Entretien réalisé le dimanche 23 juin dans l’après-midi au parc Romniceanu à Bucarest, en anglais.
Originaire de Kyiv, Vika Medvedeva, 31 ans, est danseuse et chorégraphe de danse contemporaine. Elle est arrivée en Roumanie après le début de l’invasion russe le 24 février 2022. Dans cet échange, elle partage ses impressions sur la scène roumaine et l’art en temps de guerre…
Comment percevez-vous la scène de danse contemporaine en Roumanie et quelles sont les différences avec celle en Ukraine ?
En Roumanie, je dirais que la danse contemporaine se tourne plus vers la recherche d’un sens, d’un concept ou d’une histoire. Il y a plus de texte et pas seulement de la danse, ce qui n’est pas le cas en Ukraine où je vais danser en continu. Cela me manque parfois. Et c’est peut-être aussi pour ça qu’il est plus difficile pour moi de m’intégrer dans des spectacles, car dans la majorité des castings, ils recherchent des danseurs qui parlent roumain et disent un texte en roumain. Je pense que cette vision des choses est aussi liée aux critères de financements. Quand des danseurs envoient une candidature pour des fonds, notamment à l’Administration du fonds culturel national (AFCN, ndlr), il faut qu’il y ait un processus de recherche, un concept, un discours derrière le spectacle. Ici, il est très compliqué d’être financé pour un spectacle de danse uniquement. Ceci étant, la Roumanie propose plus de ressources pour la danse contemporaine qu’en Ukraine où il n’y a aucune aide de l’État. On doit se débrouiller avec nos propres moyens grâce aux cours de danse que l’on donne ou à la billetterie des spectacles. Par ailleurs, ce mélange des genres en Roumanie a été pour moi une belle découverte, en particulier le travail avec les acteurs qui ont une autre vision du monde et de l’art. J’ai eu l’opportunité de collaborer avec un théâtre à Timișoara aux côtés de comédiens et de dramaturges, et j’ai pu apprécier comment mes connaissances en tant que chorégraphe peuvent s’intégrer dans le théâtre. Ici, la majorité des acteurs ont aussi une formation de danseur et vice versa, c’est ce qui leur est proposé à l’Université nationale d’art théâtral et cinématographique (UNATC, ndlr). Je trouve ça très intéressant.

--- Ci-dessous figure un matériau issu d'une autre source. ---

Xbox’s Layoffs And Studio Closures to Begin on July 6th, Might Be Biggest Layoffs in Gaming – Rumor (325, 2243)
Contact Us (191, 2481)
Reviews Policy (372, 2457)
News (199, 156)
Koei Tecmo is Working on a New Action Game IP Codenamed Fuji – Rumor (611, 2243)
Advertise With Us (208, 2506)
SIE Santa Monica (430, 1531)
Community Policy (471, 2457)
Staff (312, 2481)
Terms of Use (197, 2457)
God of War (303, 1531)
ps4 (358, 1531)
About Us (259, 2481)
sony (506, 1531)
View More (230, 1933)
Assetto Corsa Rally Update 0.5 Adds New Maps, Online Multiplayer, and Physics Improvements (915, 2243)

Comment la guerre se reflète-t-elle dans l’art en Ukraine et dans votre propre art ?
L’art en Ukraine n’est pas tant lié à la guerre qu’à la redécouverte et à la promotion de notre culture, de notre folklore, de nos traditions, de notre gastronomie… C’est quelque chose d’important en ce moment parce que notre culture a été dénigrée ou détournée. De mon côté, au début de l’invasion russe, quand j’étais pleine de peur et de colère, j’ai commencé à créer des spectacles autour de la guerre. Mais j’ai réalisé que les spectateurs des autres pays européens ne sont pas prêts à les accueillir. Ils applaudissent, soutiennent, mais ils ne peuvent pas ressentir dans leur chair ce que je ressens. On peut créer de l’art avec la guerre, danser sur la guerre, écrire sur la guerre. Mais sur scène, quand je pleurais sur scène, j’ai réalisé que les spectateurs non ukrainiens ne comprenaient pas vraiment ce que j’essayais de transmettre. Alors j’ai arrêté. Et puis je ne voulais plus être vue comme une victime, ni que les Ukrainiens soient toujours vus comme des victimes. Certes, il y a toujours des victimes dans l’Histoire, dans les pièces de théâtre, avec cet antagonisme entre la victime et le coupable. Mais quand c’est toi la victime, quand tu es sur scène et que tu es une victime dans la réalité, que tu ne la joues pas, là c’est une autre histoire. Je préfère donc faire autre chose. Les gens savent que la guerre existe, qu’elle est là, en Ukraine et ailleurs. Dans la culture des peuples touchés par les conflits, la guerre va rester, être intégrée dans les mémoires. Mais ailleurs, les gens ne sont pas affectés de la même manière.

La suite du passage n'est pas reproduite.